Requirement: Take each line below that has "button" and copy it.

Saved entries
● ● ● ● ●
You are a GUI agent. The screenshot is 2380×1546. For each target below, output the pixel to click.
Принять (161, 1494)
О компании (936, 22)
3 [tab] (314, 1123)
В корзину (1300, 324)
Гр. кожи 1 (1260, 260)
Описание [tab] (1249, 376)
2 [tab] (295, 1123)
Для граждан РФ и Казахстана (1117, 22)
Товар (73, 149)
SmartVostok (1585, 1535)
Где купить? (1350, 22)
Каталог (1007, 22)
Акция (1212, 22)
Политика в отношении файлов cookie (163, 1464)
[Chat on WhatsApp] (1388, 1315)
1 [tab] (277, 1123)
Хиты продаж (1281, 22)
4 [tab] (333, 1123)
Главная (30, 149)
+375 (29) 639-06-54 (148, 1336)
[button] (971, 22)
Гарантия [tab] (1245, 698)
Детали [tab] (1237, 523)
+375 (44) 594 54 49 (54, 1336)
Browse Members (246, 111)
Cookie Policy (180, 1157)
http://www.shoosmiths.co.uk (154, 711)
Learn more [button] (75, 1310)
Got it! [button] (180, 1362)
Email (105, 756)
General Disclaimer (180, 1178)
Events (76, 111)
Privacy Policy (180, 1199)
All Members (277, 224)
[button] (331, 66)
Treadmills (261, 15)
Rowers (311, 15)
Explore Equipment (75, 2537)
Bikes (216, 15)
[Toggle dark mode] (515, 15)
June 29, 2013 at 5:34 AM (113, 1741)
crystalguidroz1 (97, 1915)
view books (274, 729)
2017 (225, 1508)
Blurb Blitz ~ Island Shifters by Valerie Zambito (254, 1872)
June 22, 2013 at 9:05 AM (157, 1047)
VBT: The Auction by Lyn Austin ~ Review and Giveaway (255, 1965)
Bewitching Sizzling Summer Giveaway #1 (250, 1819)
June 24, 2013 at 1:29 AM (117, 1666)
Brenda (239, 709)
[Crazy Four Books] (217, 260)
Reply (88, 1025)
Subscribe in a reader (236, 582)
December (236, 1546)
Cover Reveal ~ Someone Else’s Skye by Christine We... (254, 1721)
● ● ● ● ●
Response to this exercise:
[button] (971, 22)
Learn more [button] (75, 1310)
Got it! [button] (180, 1362)
[button] (331, 66)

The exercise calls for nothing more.